> **What you have to do**
Could you repeat the entries below exactly, but only from the line with "Click the chevron arrow beside CITIES" through the line with "Screen dimensions: 780x470", and without any picture?

> **Working data**
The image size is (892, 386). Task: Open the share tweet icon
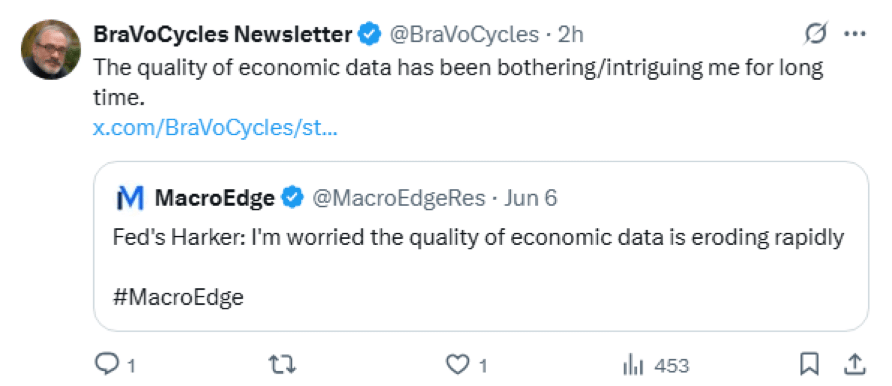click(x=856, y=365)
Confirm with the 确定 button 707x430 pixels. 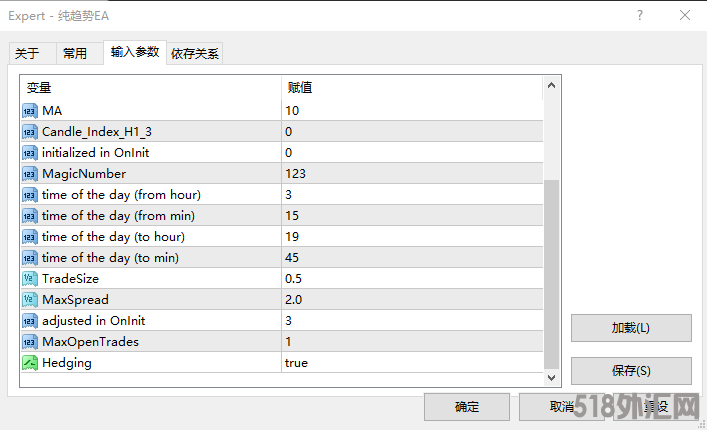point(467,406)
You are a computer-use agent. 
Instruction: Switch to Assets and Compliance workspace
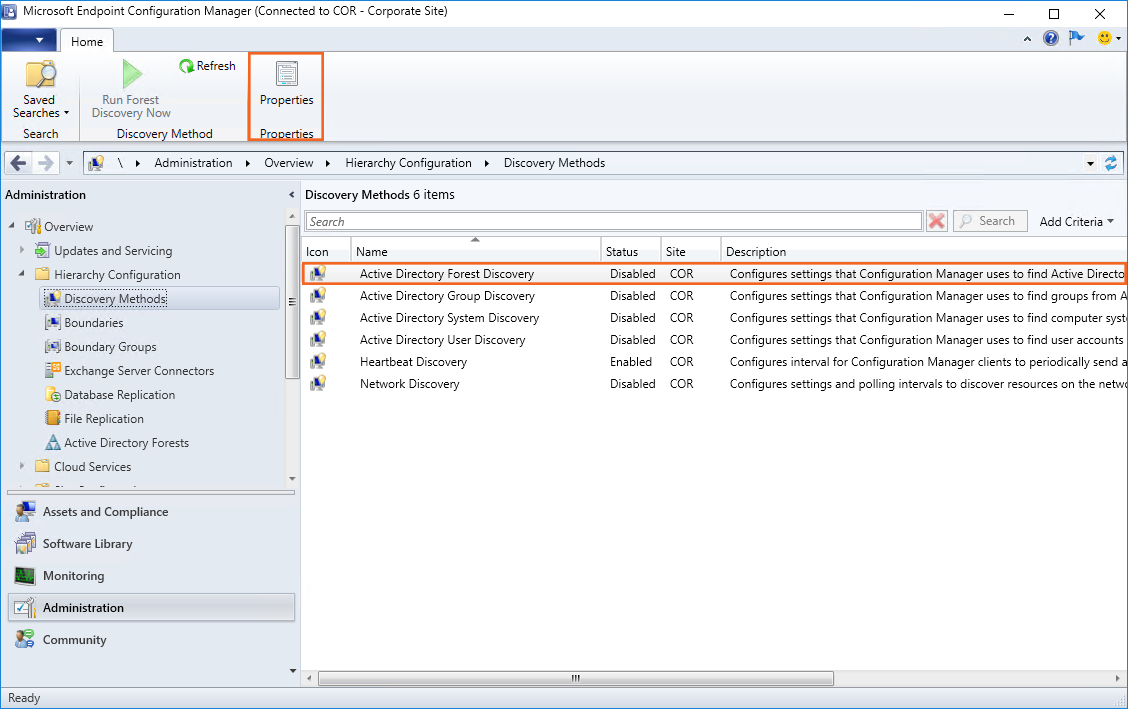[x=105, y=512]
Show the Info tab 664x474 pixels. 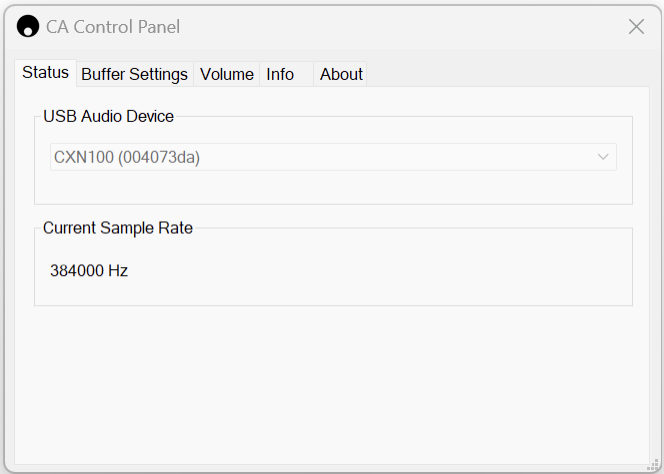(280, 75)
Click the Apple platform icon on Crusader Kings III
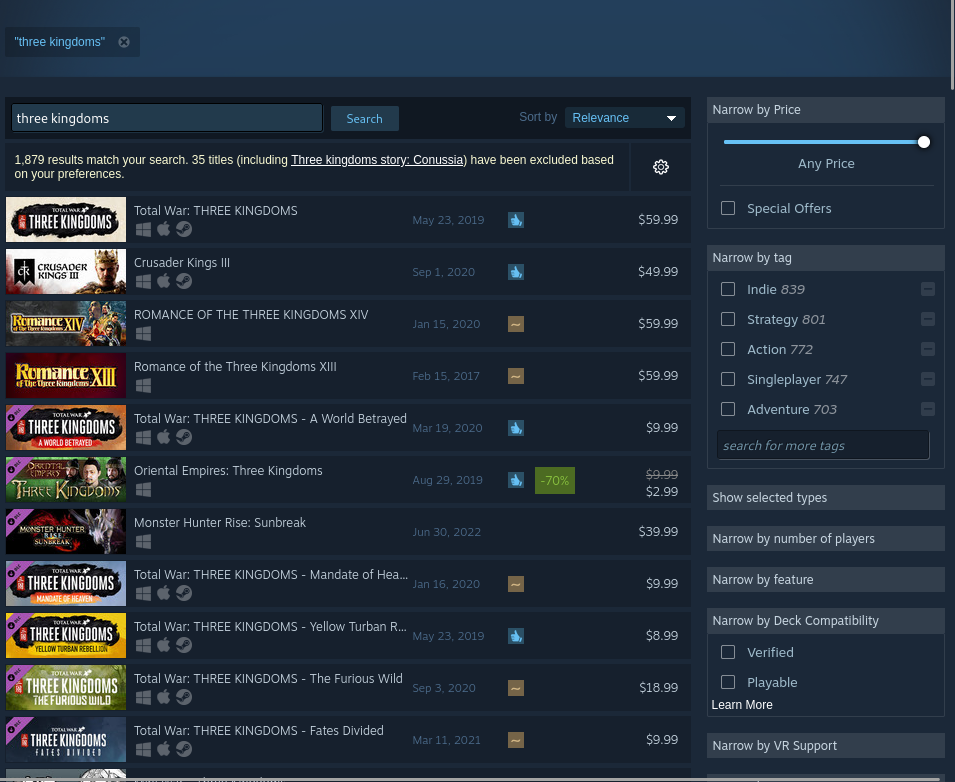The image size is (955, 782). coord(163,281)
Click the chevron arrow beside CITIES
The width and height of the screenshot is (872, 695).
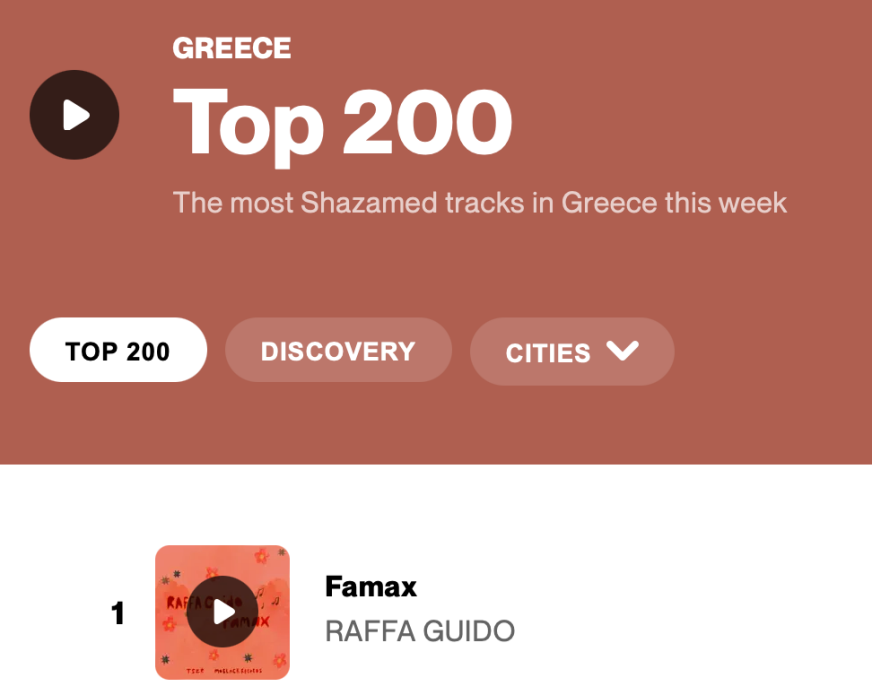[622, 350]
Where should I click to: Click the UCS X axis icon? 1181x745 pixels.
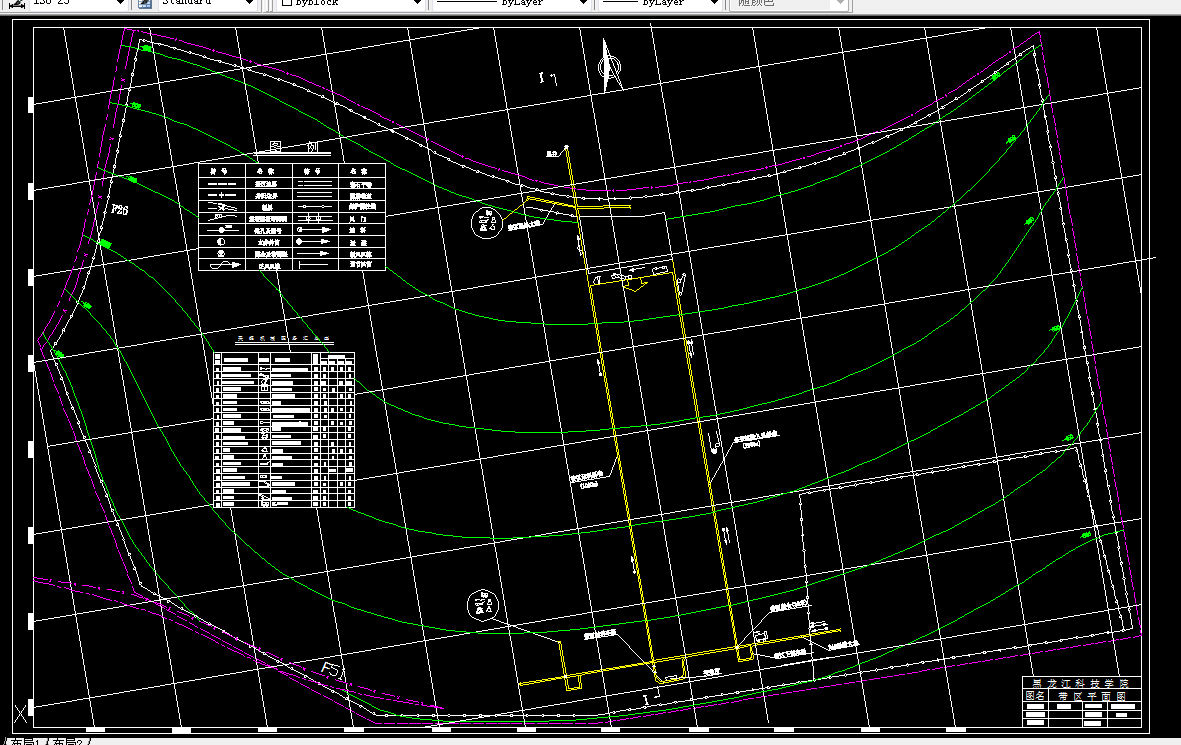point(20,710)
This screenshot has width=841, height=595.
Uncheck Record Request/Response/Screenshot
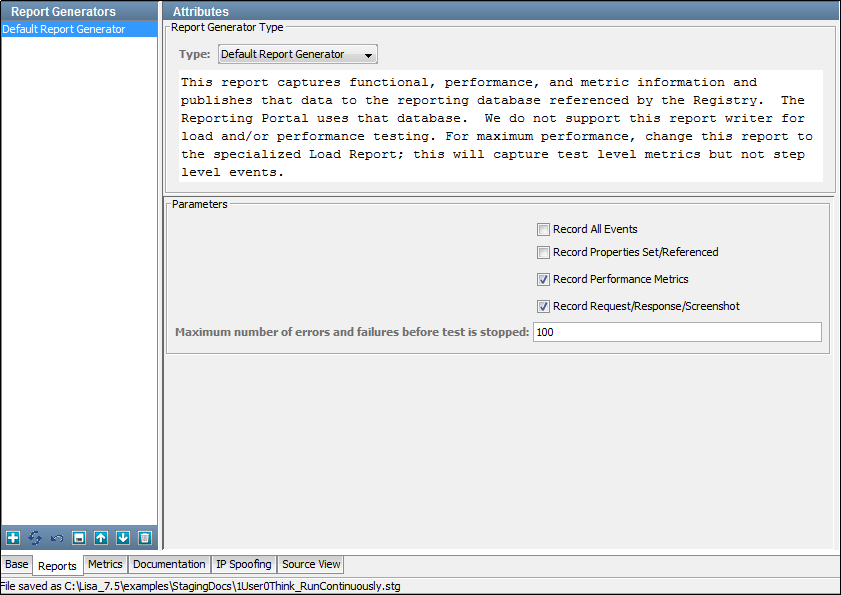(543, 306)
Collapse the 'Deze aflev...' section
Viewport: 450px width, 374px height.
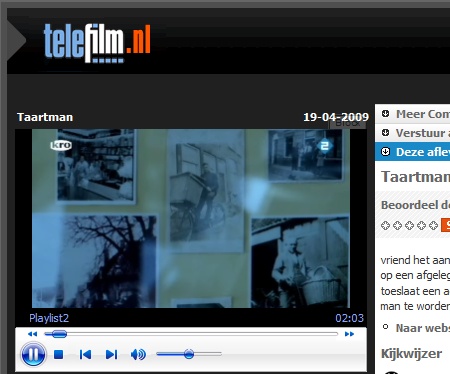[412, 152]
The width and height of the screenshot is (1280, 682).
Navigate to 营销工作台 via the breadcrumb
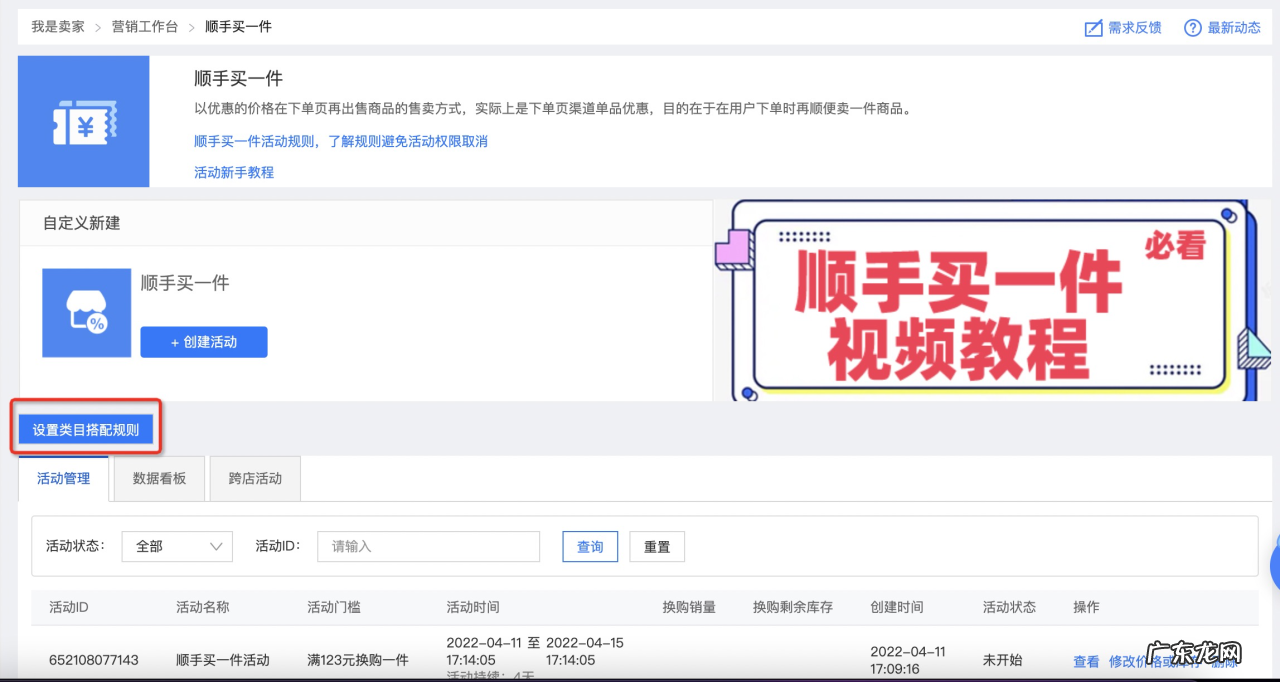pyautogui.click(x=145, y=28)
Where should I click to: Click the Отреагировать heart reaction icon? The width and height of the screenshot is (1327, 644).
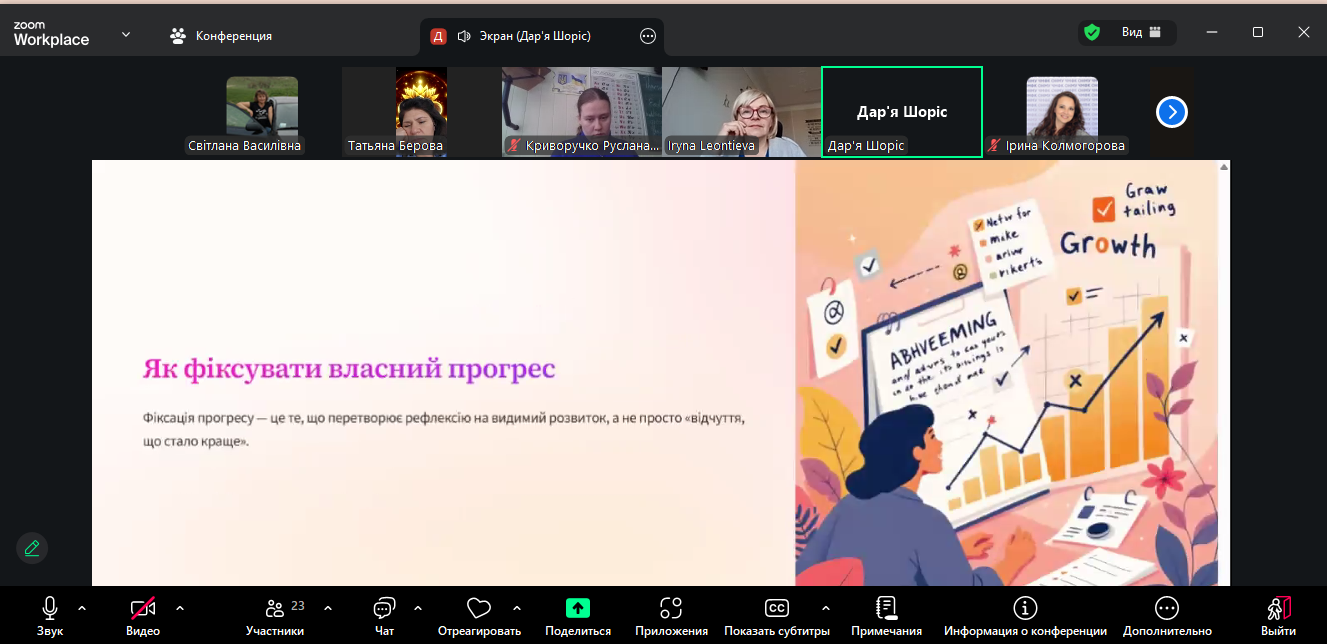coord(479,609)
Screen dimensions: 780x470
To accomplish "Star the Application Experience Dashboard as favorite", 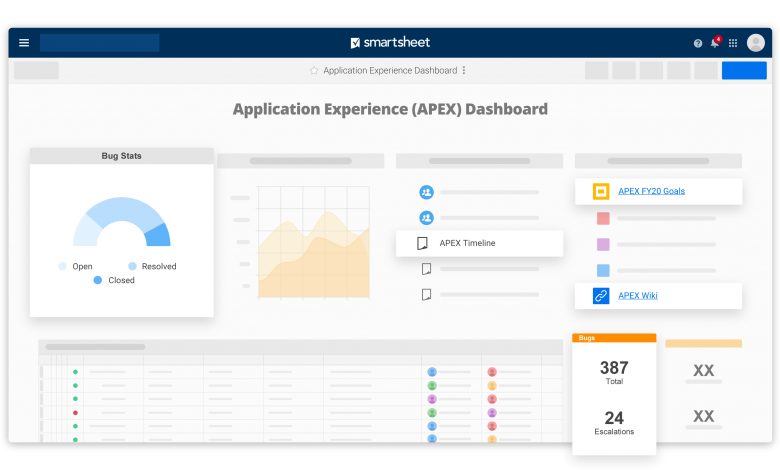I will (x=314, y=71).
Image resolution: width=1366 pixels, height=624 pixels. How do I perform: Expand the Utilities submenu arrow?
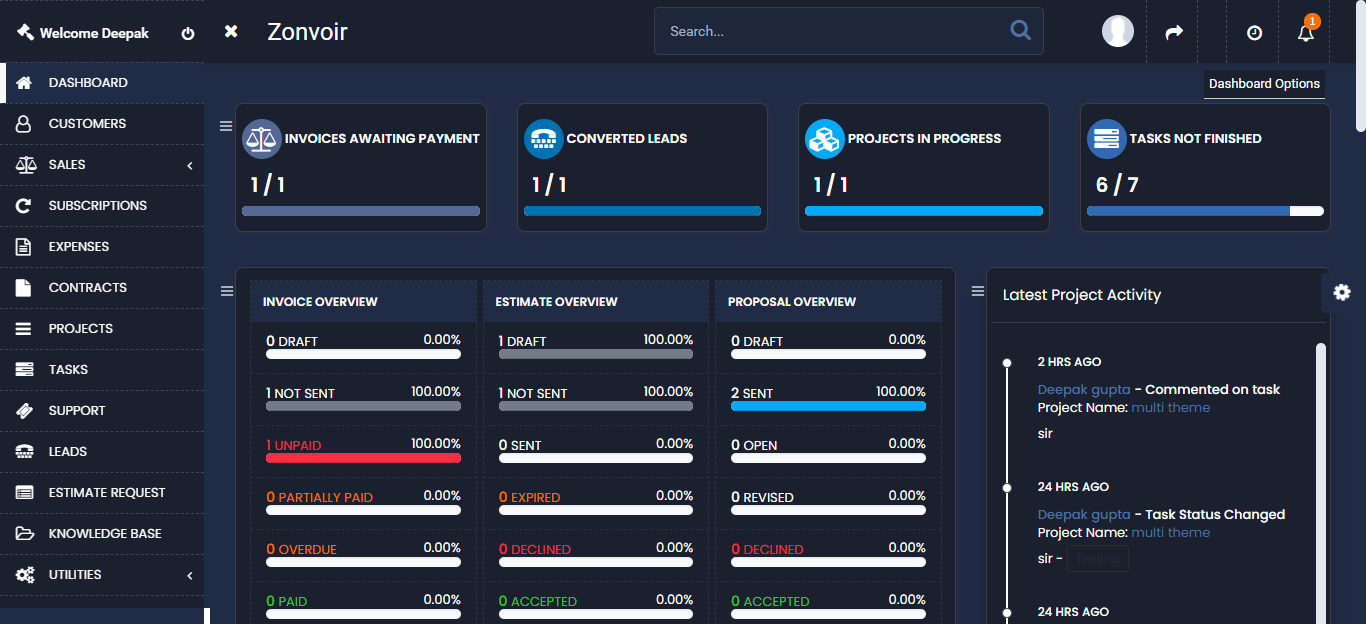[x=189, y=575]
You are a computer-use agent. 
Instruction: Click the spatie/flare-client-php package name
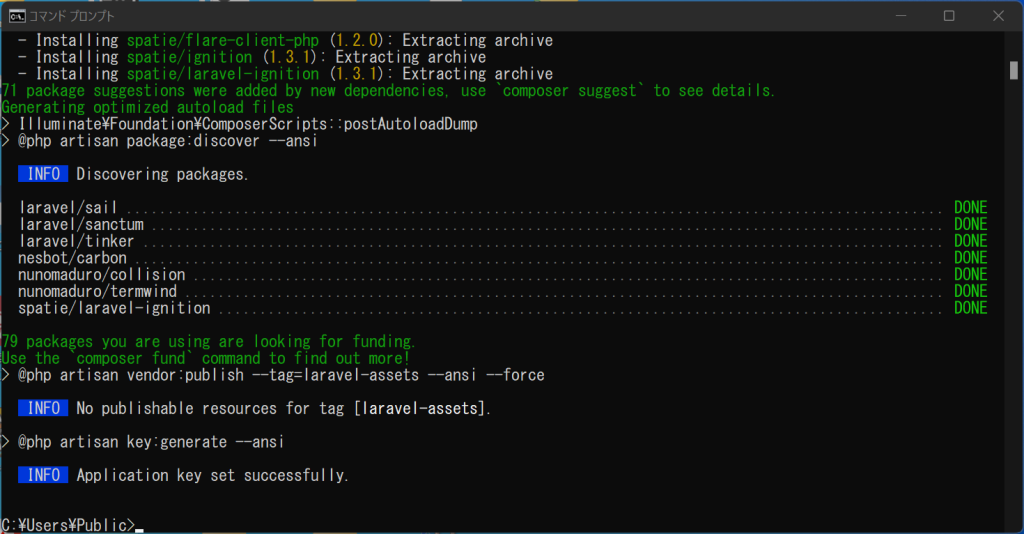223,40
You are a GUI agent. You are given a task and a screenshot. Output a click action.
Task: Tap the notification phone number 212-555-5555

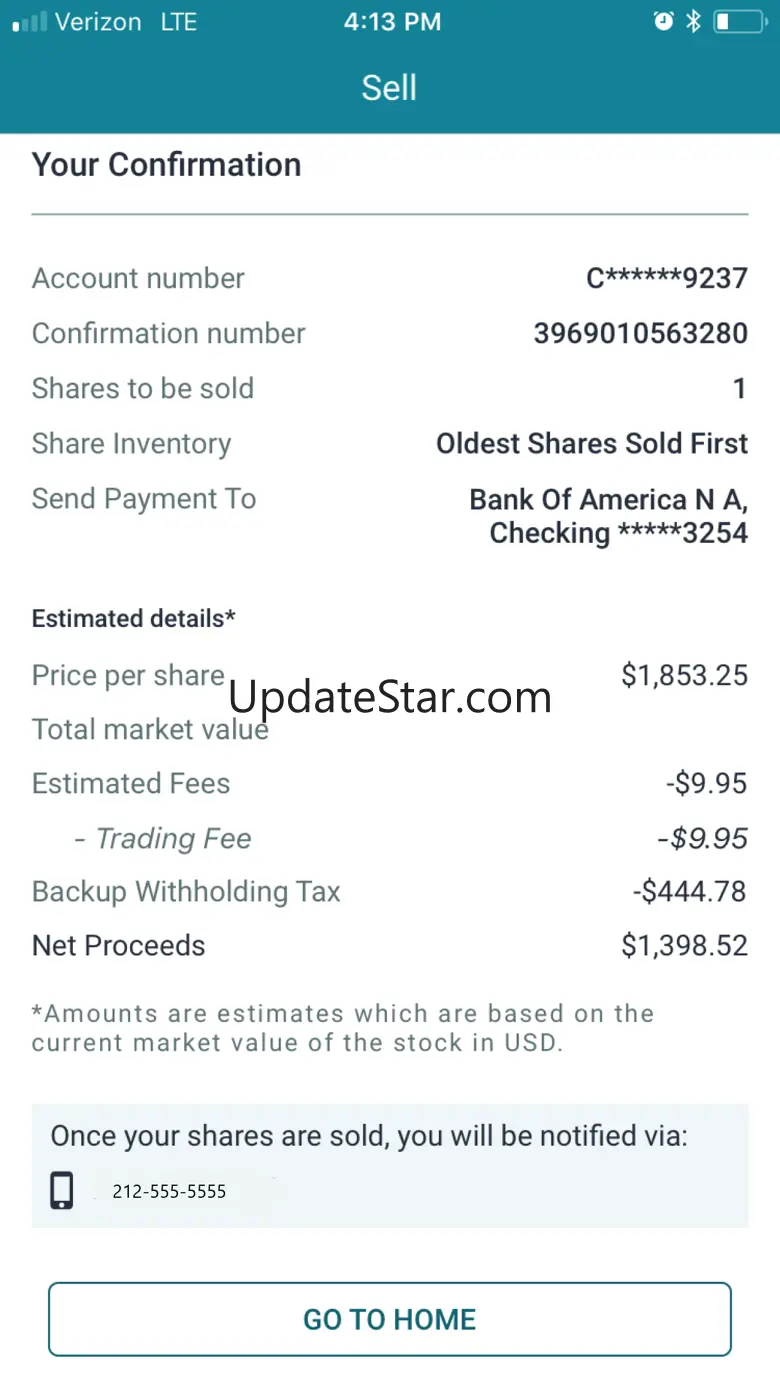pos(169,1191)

> **Exercise output**
Click the chevron arrow beside CITIES
The width and height of the screenshot is (872, 695).
[622, 350]
Where should I click to: Click the UCS X axis icon? 1181x745 pixels.
point(20,710)
This screenshot has width=841, height=595.
Uncheck Record Request/Response/Screenshot
(543, 306)
Collapse the 'Deze aflev...' section
Viewport: 450px width, 374px height.
[412, 152]
The width and height of the screenshot is (1280, 682).
Navigate to 营销工作台 via the breadcrumb
pyautogui.click(x=145, y=28)
Where should I click to: Click the Отреагировать heart reaction icon? The width and height of the screenshot is (1327, 644).
coord(479,609)
Screen dimensions: 780x470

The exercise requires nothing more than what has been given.